Using the information:
**a.** Using the superfoods article, explain in one to three sentences why it says the hype around coconut oil is not justified.
**b.** In the superfoods article, reproduce the text from "Is the hype" to "up your weight." word for word.

(Given passage)

Is it worth shelling out big bucks for ‘superfoods’? We compare the trending superfoods with everyday staples to see if you’re actually buying better nutrition.
Star nutrient: Healthy fats
Superfood: Coconut oil
Why the health halo? With claims it can tame your sweet tooth, speed up your metabolism and help you lose weight, it’s easy to see why coconut oil is gaining popularity.
Is the hype justified? No, and you could be harming your health. Coconut oil is almost pure saturated fat, which the Heart Foundation warns may increase cholesterol levels and heart attack risk. No study has found coconut oil helps weight loss. In fact, excessive amounts may push up your weight.
Everyday hero: Olive oil
Olive oil is a source of healthy monounsaturated fat, which unlike coconut oil is scientifically proven to benefit your heart. The latest research shows that it is safe to cook olive oil at high temperatures. And… it’s delicious to drizzle over salad.
Star nutrient: Fibre
Why the health halo? People are so keen for quinoa (pronounced ‘keen-wa’). It’s gluten free and has a low glycaemic (GI) index, which gives you sustained energy.

(End Given passage)
(Data segment)

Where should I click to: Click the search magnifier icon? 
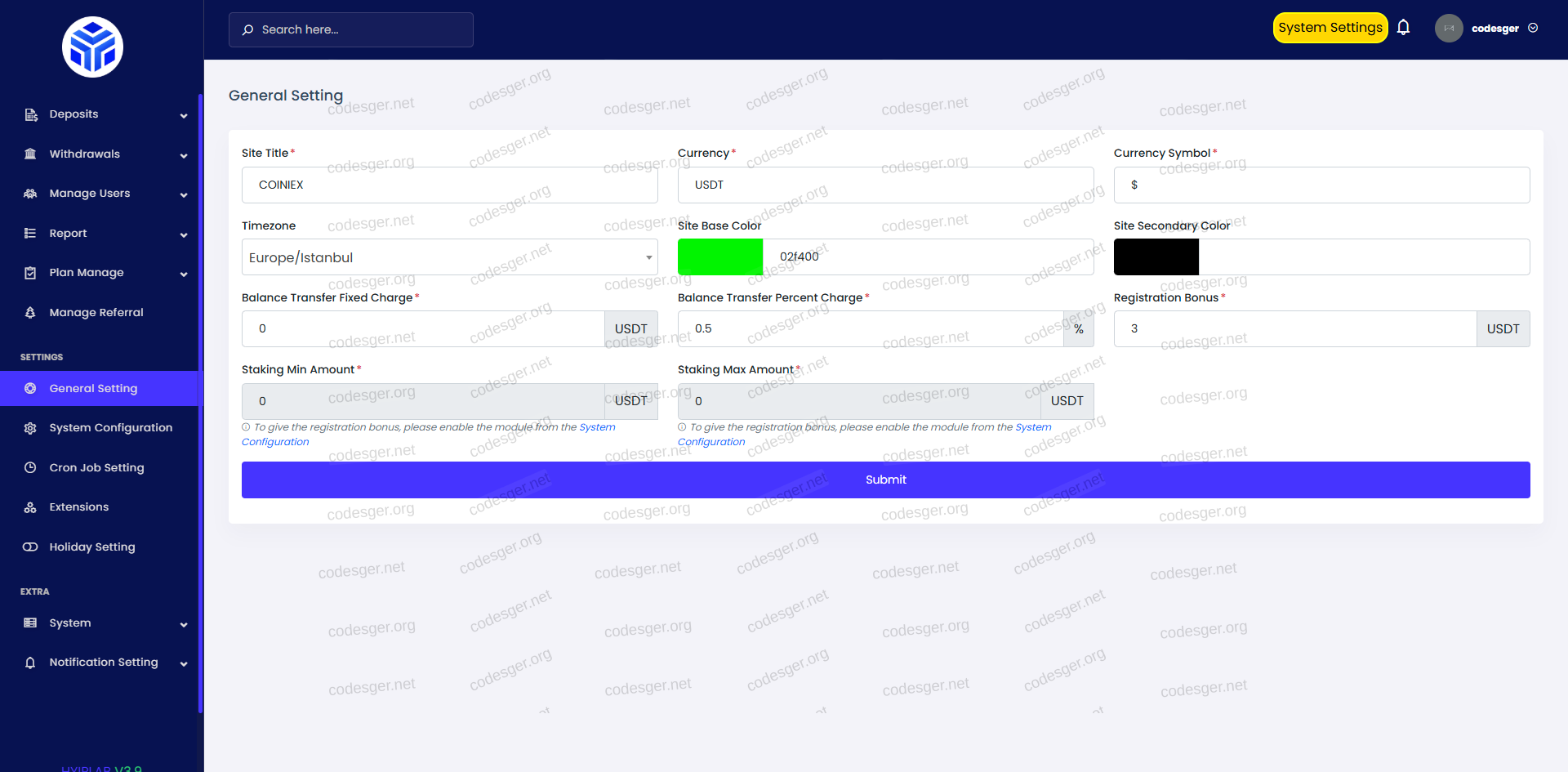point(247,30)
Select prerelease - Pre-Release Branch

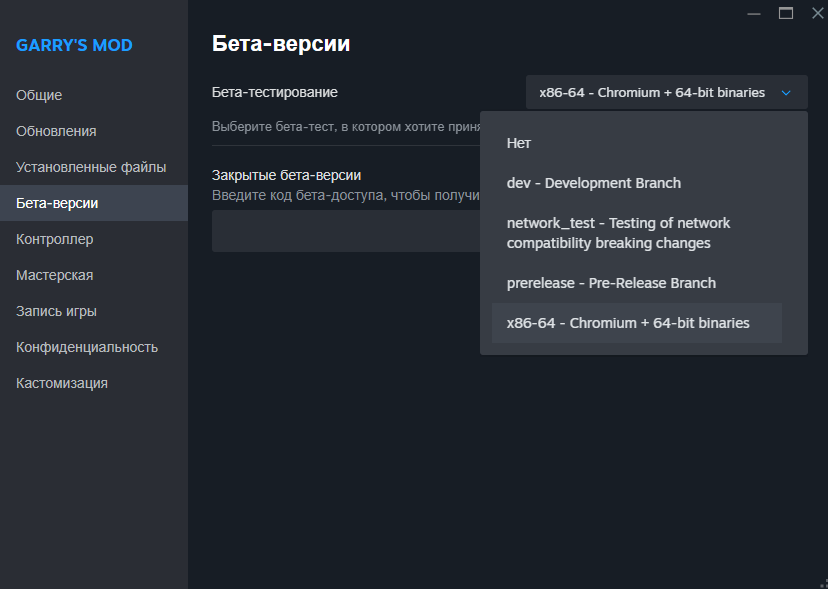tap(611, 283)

(End Data segment)

Results of the tasks:
**a.** Coconut oil is almost pure saturated fat, which the Heart Foundation warns may increase cholesterol levels and heart attack risk. No study has found that it helps weight loss, and excessive amounts may push up your weight.

**b.**
Is the hype justified? No, and you could be harming your health. Coconut oil is almost pure saturated fat, which the Heart Foundation warns may increase cholesterol levels and heart attack risk. No study has found coconut oil helps weight loss. In fact, excessive amounts may push up your weight.